## Задания:
#1 Выведите без изменений часть отрывка о теории Забелина, которая открывается словами, содержащими «Так строилась теория», и завершается словами «чего не знают.».
#2 Перечислите все взятые в кавычки выражения, которыми в отрывке о теории Забелина описаны «скачки» в его рассуждениях.

## Фрагмент страницы:
Оставалось предположить, что в промежуток 844-862 гг. изгнанники оботриты не только нашли приют в Новгороде, но и успели утвердить там свое владычество - наложили дань на гостеприимных хозяев, что именно в это время оботриты и сменили господствовавших там дотоле велетов. Но г. Забелин уже раньше отрезал себе путь отступления в эту сторону, неосторожно заметив, что вагры-оботриты еще «в конце VIII и начале IX в. господствовали над многими, даже отдаленными славянскими народами, стало быть, вообще господствовали по Балтийскому славянскому побережью, а потому должны были господствовать и на Ильменском Севере». Был впрочем, и еще выход - предположить, что хотя оботриты и были изгнаны из Новгорода, даже не без содействия враждебных им велетов, однако это не мешало новгородцам давать приют другим оботритам, гонимым из родины немцами, потому что «наш пустынный, но гостеприимный Север» обладал способностью мирить врагов, особенно ссорившихся братьев; но этим выходом автор почему-то не воспользо- вался

Так строилась теория г. Забелина. Мы вовсе не принадлежим к людям, которые, говоря словами автора, «одержимы немецкими мнениями о норманстве Руси». Мы, напротив, готовы приветствовать патриотическую попытку г. Забелина вывести наших первых князей из славянской земли, тем более что и до Забелина мысль о Балтийском Поморье приходила некоторым на ум даже независимо от какого-либо патриотического побуждения. Но мы не верим, чтобы скачки от «может быть»к «должно быть» и к «большей вероятности», а от вероятности к «несомненности», чтобы эта игра в слова и предположения могла стать основной прочной, долговечной научной теорией и чтобы живое понимание вещей и исторических отношений, в котором автор отказывает своим противникам, значило не иное что, как охоту тасовать наскоро собранные исторические известия и выпытывать из них то, о чем они не говорят и чего не знают.

## Исходные данные:
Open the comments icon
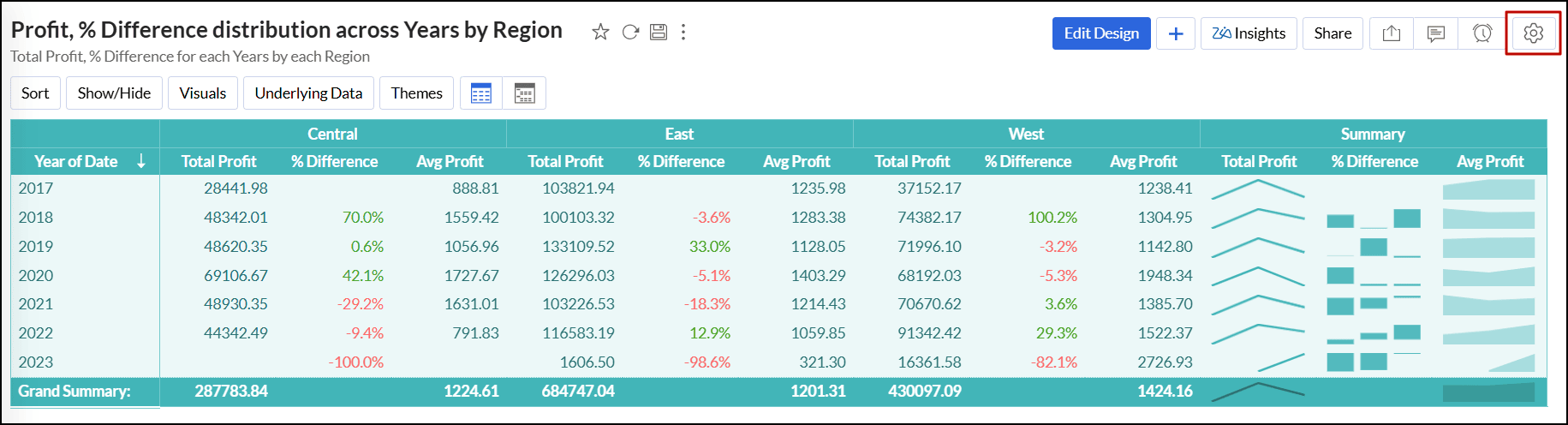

## Ответы к заданиям:
#1
Так строилась теория г. Забелина. Мы вовсе не принадлежим к людям, которые, говоря словами автора, «одержимы немецкими мнениями о норманстве Руси». Мы, напротив, готовы приветствовать патриотическую попытку г. Забелина вывести наших первых князей из славянской земли, тем более что и до Забелина мысль о Балтийском Поморье приходила некоторым на ум даже независимо от какого-либо патриотического побуждения. Но мы не верим, чтобы скачки от «может быть»к «должно быть» и к «большей вероятности», а от вероятности к «несомненности», чтобы эта игра в слова и предположения могла стать основной прочной, долговечной научной теорией и чтобы живое понимание вещей и исторических отношений, в котором автор отказывает своим противникам, значило не иное что, как охоту тасовать наскоро собранные исторические известия и выпытывать из них то, о чем они не говорят и чего не знают.

#2 «может быть», «должно быть», «большей вероятности», «несомненности»